Posted on 10/02/2019
Emerald Ash Borer

What To Do About Emerald Ash Borer

Emerald ash borer (EAB) is an invasive, highly destructive tree pest. Recently, this pest has been confirmed near the Town of Berthoud, Broomfied and Westminster in less than two months.  EAB has been present in Boulder County since 2013 and is currently under quarantine.  There are plans to repeal the current quarantine due to the recent spread of the pest and difficulty in controlling the future spread.

EAB is a non-native, wood-boring beetle that is responsible for the death or decline of tens of millions of ash trees in the United States and Canada. This insect was first discovered in Michigan in 2002, and since has spread to at least 33 states, including Colorado.
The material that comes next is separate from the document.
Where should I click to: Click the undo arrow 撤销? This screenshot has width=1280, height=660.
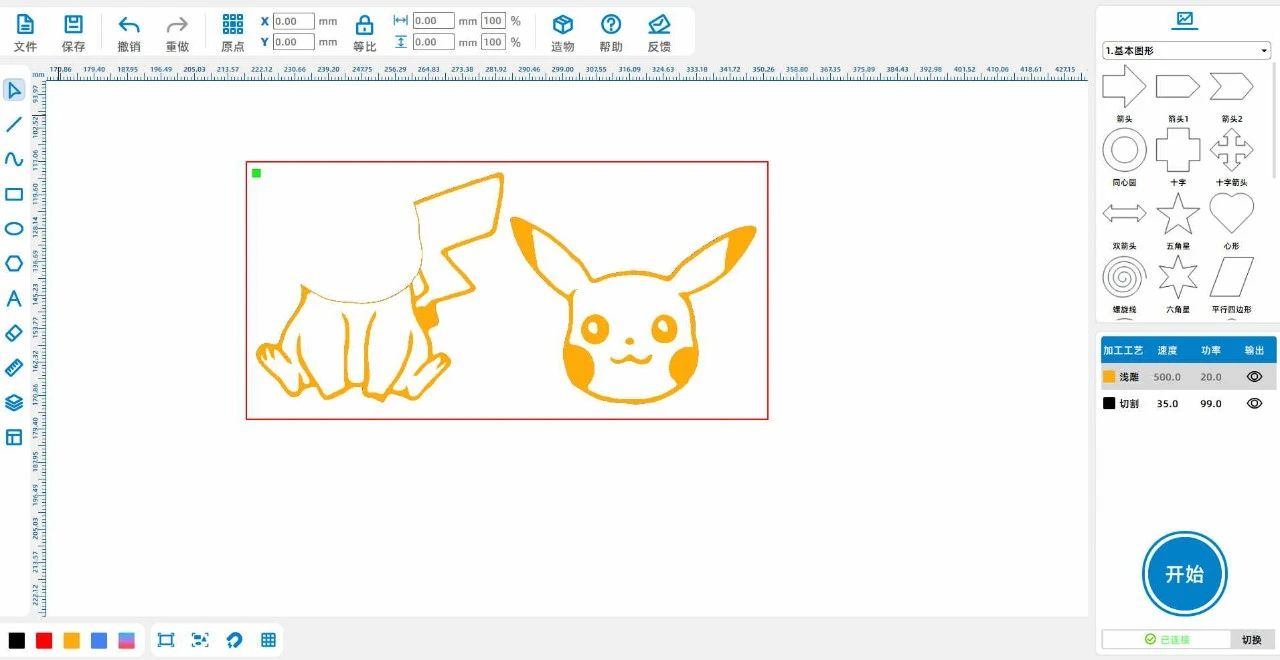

As a non-native insect, EAB lacks predators in North America to keep it in check. 

EAB attacks and kills both stressed and healthy ash trees, and is so aggressive that trees typically die within two to four years after becoming infested if not treated with pest control measures.  EAB an spread naturally or with movement of firewood.
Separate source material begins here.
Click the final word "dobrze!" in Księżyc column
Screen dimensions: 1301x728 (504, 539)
Here are some tips for Front Range Residents about how to deal with Emerald Ash Borer:

  • Determine now if you have any ash trees. Identifying features of ash trees include compound leaves with 5 to 9 leaflets; leaflets, buds and branches growing directly opposite from one another; and diamond-shaped bark ridges on mature trees. More information about a related app for mobile devices is available at
  • If you have an ash tree, start planning. Decide if the overall health of the tree merits current or future treatment or if it would be best to remove and replace it with a different species. If you aren’t sure, contact a certified arborist. If pesticide treatment is the preferred option, the applicator must be licensed by the Colorado Department of Agriculture as a Commercial Pesticide Applicator.
  • Recognize signs of EAB infestation. Property owners with ash trees should be on the lookout for thinning of leaves in the upper tree canopy, 1/8-inch D-shaped holes on the bark and vertical bark splitting with S-shaped tunnels underneath. Report suspect trees by calling the Colorado Department of Agriculture at 1-888-248-5535 or filling out the EAB Report Form at
  • Be aware of EAB imposters. Other insects like lilac/ash borer, ash bark beetle and flat-headed apple tree borer may look like EAB or cause similar tree symptoms. To view EAB look-a-like insects, download the EAB Look-A-Like Insects Chart.
  • Help prevent further spread of EAB. Do not transport ash or any hardwood firewood, or any other untreated ash wood products, to other locations. Boulder County and some surrounding areas currently remain under a federal EAB quarantine, allowing for significant fines for those who move untreated wood from the area.